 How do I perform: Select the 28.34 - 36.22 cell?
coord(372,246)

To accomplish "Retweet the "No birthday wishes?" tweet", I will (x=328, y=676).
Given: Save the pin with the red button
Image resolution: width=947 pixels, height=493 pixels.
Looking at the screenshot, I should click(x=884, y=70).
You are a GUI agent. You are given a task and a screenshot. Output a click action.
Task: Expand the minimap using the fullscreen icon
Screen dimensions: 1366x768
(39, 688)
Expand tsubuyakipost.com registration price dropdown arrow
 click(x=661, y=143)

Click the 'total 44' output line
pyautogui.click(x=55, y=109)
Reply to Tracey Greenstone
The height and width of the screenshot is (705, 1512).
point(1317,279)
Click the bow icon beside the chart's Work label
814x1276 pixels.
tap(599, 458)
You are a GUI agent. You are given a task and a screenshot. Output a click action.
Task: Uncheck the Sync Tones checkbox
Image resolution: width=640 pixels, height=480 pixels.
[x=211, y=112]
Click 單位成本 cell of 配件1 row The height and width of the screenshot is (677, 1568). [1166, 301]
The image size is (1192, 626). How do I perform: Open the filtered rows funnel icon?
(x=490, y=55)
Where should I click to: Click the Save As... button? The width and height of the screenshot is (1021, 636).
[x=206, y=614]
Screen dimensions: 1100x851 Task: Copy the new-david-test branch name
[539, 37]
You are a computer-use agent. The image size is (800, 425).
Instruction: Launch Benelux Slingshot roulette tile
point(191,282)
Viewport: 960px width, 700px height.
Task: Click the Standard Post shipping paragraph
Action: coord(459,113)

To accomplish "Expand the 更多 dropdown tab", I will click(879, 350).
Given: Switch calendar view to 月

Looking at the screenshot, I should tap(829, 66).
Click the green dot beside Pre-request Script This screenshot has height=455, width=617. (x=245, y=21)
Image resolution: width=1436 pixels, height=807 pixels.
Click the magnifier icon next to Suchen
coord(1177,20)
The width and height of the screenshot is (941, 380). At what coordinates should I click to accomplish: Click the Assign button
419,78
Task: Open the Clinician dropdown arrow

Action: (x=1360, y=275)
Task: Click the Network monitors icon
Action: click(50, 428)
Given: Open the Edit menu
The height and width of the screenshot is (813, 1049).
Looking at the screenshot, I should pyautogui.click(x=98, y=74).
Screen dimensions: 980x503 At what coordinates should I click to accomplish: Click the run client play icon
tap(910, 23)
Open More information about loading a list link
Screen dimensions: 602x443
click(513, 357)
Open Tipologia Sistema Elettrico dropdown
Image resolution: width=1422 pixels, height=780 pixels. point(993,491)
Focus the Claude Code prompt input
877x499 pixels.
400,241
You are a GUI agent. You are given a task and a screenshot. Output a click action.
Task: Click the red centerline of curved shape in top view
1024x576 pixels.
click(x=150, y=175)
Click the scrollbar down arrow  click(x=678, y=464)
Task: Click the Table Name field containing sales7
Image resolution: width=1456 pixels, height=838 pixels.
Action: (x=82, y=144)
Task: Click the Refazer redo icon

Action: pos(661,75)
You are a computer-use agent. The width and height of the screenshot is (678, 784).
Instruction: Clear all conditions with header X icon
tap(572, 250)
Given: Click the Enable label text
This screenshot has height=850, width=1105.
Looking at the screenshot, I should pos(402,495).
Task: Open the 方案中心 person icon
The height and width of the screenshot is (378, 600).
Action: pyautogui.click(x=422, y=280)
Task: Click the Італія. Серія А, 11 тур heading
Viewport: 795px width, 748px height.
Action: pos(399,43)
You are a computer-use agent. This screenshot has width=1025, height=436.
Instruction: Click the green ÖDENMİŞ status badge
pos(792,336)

ABOUT THIS TASK: From the listing above, pick out every line containing "label".

YOUR RESPONSE:
Click the bow icon beside the chart's Work label
Given: Click the Enable label text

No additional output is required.